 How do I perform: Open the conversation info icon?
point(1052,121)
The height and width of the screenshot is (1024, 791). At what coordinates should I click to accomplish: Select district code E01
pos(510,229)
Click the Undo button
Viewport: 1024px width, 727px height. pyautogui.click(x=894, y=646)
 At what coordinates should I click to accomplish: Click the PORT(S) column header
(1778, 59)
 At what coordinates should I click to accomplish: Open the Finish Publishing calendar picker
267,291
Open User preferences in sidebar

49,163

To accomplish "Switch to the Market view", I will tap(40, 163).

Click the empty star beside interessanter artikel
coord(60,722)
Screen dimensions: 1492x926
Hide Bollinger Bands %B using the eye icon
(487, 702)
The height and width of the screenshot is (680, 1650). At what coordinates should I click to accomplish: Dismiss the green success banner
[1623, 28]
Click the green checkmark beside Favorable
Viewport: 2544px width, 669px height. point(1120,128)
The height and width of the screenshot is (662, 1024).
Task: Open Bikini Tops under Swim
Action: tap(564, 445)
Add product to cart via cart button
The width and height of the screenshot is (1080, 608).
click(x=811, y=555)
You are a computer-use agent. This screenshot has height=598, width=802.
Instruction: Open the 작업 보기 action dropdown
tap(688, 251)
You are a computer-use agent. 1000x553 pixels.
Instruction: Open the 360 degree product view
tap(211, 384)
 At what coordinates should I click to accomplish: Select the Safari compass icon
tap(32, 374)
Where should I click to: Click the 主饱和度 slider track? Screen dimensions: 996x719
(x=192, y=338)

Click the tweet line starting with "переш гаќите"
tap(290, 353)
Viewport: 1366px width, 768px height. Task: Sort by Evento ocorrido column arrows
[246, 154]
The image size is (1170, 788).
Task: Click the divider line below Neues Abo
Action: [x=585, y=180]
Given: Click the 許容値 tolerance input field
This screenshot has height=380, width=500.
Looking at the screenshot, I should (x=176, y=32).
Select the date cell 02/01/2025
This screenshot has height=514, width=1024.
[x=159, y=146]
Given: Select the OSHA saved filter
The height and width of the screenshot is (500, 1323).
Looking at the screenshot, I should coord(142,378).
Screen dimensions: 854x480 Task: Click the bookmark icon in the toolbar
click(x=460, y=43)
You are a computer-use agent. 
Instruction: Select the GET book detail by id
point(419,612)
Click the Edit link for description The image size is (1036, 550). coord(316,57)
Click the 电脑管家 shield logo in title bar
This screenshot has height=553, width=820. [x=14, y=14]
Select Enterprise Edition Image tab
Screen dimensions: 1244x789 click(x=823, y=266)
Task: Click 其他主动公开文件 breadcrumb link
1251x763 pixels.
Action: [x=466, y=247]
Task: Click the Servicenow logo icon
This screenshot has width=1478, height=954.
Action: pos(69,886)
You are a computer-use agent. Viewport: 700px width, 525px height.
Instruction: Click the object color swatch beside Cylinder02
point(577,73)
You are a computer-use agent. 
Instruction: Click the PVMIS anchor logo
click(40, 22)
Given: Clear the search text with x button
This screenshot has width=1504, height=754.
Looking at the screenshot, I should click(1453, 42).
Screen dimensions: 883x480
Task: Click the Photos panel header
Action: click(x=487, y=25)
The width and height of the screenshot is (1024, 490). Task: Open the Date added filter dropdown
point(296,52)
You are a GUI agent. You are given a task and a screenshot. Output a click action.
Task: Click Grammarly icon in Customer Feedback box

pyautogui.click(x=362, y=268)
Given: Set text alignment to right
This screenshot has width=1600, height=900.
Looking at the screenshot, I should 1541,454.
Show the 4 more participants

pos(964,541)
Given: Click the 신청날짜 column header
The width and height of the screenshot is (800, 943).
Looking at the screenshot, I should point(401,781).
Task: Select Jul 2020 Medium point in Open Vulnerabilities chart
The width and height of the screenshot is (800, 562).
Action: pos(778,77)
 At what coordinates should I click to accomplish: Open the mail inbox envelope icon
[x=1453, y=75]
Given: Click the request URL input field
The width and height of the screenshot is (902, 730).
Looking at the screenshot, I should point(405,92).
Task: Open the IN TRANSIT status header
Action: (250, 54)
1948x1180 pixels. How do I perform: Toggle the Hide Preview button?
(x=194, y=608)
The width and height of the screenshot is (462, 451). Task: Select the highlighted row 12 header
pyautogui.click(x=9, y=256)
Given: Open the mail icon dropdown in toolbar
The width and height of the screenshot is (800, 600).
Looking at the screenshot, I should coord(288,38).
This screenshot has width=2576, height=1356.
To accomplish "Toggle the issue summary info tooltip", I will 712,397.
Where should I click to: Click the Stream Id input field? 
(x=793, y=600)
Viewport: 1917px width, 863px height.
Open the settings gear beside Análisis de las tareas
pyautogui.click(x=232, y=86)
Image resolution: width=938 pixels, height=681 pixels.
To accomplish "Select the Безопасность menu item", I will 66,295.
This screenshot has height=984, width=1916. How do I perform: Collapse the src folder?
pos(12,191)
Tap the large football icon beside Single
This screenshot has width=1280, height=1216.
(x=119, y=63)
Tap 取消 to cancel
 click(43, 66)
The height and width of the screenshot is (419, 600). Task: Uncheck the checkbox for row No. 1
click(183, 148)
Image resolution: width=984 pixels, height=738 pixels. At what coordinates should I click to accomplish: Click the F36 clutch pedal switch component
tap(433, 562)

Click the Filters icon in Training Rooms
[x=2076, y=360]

※

» **PROMPT**:
Throughout the material above, report each line holding the word "link".

» **ANSWER BELOW**:
Click the Edit link for description The image size is (1036, 550). coord(316,57)
Task: Click 其他主动公开文件 breadcrumb link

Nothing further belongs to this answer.